Broader Transfer Learning Gains with Noisy Label Pre-Training

Kolesnikov et al. (2019) and Dosovitskiy et al. (2020) also demonstrated substantial improvements on broader transfer benchmarks by pre-training models to predict classes in the noisily labeled JFT-300M dataset.

A crucial difference between these weakly supervised models and recent explorations of learning image representations directly from natural language is scale.

While Mahajan et al. (2018) and Kolesnikov et al. (2019) trained their models for accelerator years on millions to billions of images, VirTex, ICMLM, and ConVIRT trained for accelerator days on one to two hundred thousand images.


In this work, they close this gap and study the behaviors of image classifiers trained with natural language supervision at large scale.

Enabled by the large amounts of publicly available data of this form on the internet, they create a new dataset of 400 million (image, text) pairs and demonstrate that a simplified version of ConVIRT trained from scratch, which we call CLIP, for Contrastive Language-Image Pre-training, is an efficient method of learning from natural language supervision.

They study the scalability of CLIP by training a series of eight models spanning almost 2 orders of magnitude of compute and observe that transfer performance is a smoothly predictable function of compute.

They find that CLIP, like GPT family, learns to perform a wide set of tasks during pre-training including OCR, geo-localization, action recognition, and many others.

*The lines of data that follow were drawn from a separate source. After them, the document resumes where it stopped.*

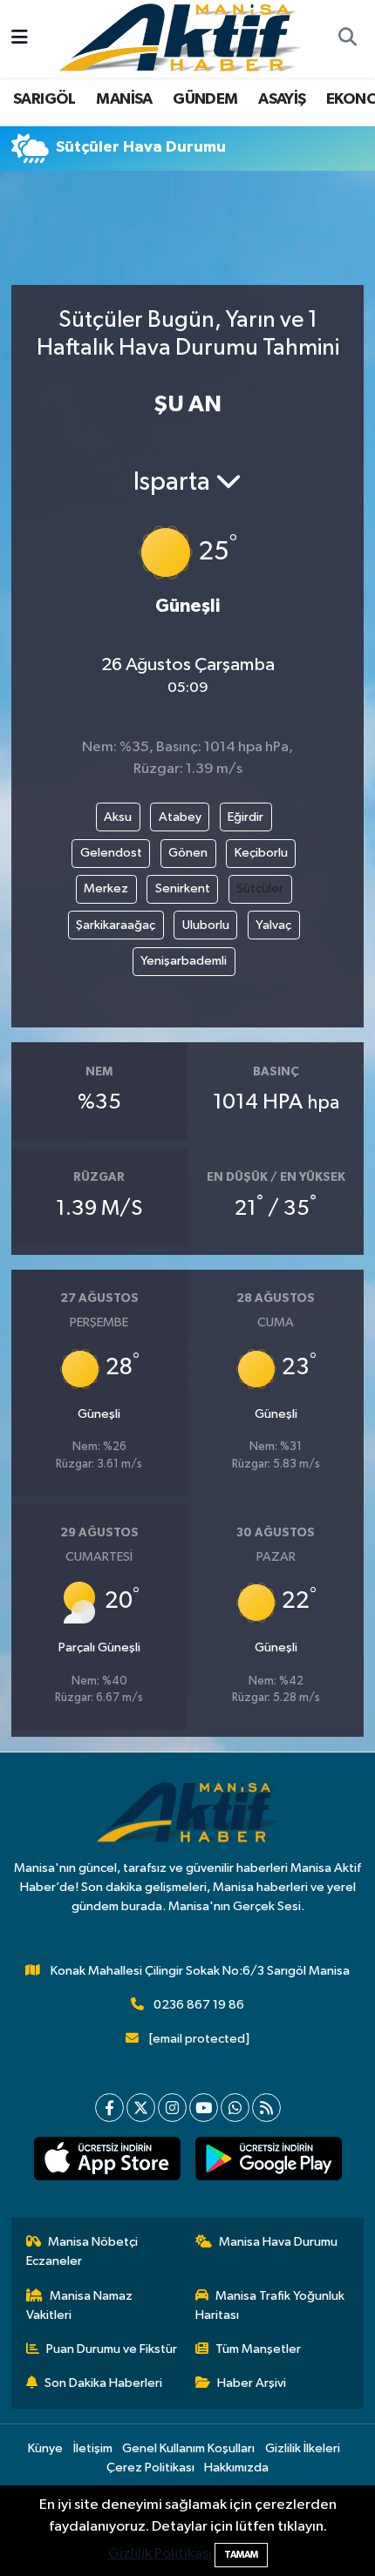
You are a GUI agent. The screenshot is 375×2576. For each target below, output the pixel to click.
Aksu (118, 817)
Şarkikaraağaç (115, 925)
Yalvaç (273, 925)
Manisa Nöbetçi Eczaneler (82, 2251)
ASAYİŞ (281, 99)
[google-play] (268, 2162)
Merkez (106, 888)
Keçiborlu (261, 852)
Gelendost (111, 852)
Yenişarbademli (183, 960)
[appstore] (107, 2162)
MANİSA (124, 99)
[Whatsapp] (235, 2107)
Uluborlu (205, 925)
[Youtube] (203, 2107)
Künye (45, 2448)
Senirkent (182, 888)
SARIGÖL (44, 99)
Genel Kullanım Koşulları (188, 2448)
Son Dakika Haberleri (103, 2383)
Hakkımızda (236, 2467)
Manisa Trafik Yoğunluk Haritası (270, 2305)
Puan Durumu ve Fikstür (111, 2349)
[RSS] (266, 2107)
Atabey (180, 817)
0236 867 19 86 (198, 2004)
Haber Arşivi (251, 2383)
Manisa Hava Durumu (278, 2241)
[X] (140, 2107)
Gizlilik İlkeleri (302, 2448)
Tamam (241, 2554)
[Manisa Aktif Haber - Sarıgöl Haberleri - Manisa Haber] (179, 38)
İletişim (92, 2448)
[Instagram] (172, 2107)
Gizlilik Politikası (160, 2553)
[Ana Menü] (19, 38)
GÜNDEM (205, 99)
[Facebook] (109, 2107)
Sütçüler (259, 888)
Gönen (188, 852)
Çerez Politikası (150, 2467)
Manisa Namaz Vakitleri (79, 2305)
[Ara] (347, 39)
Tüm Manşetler (258, 2349)
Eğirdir (245, 817)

They also confirm these findings with linear-probe representation learning analysis and show that CLIP outperforms the best publicly available ImageNet model while also being more computationally efficient.

They find that zero-shot CLIP models are much more robust than equivalent accuracy supervised ImageNet models which suggests that zero-shot evaluation of task-agnostic models is much more representative of a model’s capability.